As the recharge zone has been developed, some aquifer protections have been established. Current zoning for these 20 acres, for example, limits impervious cover to 15 percent. But if this change is granted, that will rise to 65 percent, which experts say is dangerous.

"It is well established that once impervious cover exceeds 15 percent, contaminant concentrations in surface water increase rapidly," says hydrologist George Rice. "And on the recharge zone, that surface water recharges the aquifer."

Oil, grease and metals -- including lead and arsenic -- and industrial solvents used for degreasing are often found in parking lots, Rice says. But a study of an Austin creek bounded by parking lots also found "polycyclic aromatic hydrocarbons (PAHs) in high concentrations in the runoff from parking lots," Rice adds, "especially in the runoff of parking lots sealed with products derived from coal tar."

And several PAHs, he points out, are suspected carcinogens.

In a memo to the Zoning Commission, SAWS staff presented powerful arguments for denying the change, noting that USGS found the area to be protected only by very thin layers of soil, that it has "rock outcrop exposures" and probably has caves.

SAWS staff also expressed "general concerns" about "improper use of pesticides, herbicides and fertilizers needed for landscape maintenance" and "the build-up of hydrocarbons and other pollutants that are then carried off in the first flush of storm water run-off."

Then the SAWS honchos recommended approval of the zoning change -- if proper precautions and storm-water containment plans are developed.

So what? ask the opponents.

"We're opposed to this park-and-ride because regardless of what kind of catchments they have, they can't control 100 percent of (the storm water run-off)," says Gregory Snow of the Northwind Property Owners Association, all of whose members rely on their own water wells.

"We know how it rains and floods in San Antonio, and there will be times when (the runoff) will carry those petrochemicals downhill into the surrounding area and Northwind Estates."

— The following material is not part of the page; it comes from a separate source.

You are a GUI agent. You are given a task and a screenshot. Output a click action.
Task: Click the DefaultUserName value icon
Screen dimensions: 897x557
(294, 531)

"This is a continuation of bad city policy," adds Annalisa Peace of the Greater Edwards Aquifer Alliance. "The city allowed high-density development over the recharge zone for years, so now they need a park-and-ride to help with the traffic. But are we going to further pollute the aquifer to make up for the mistakes we already made?

"We can't treat this as if it's any other piece of land. It's not. It is a very, very sensitive area."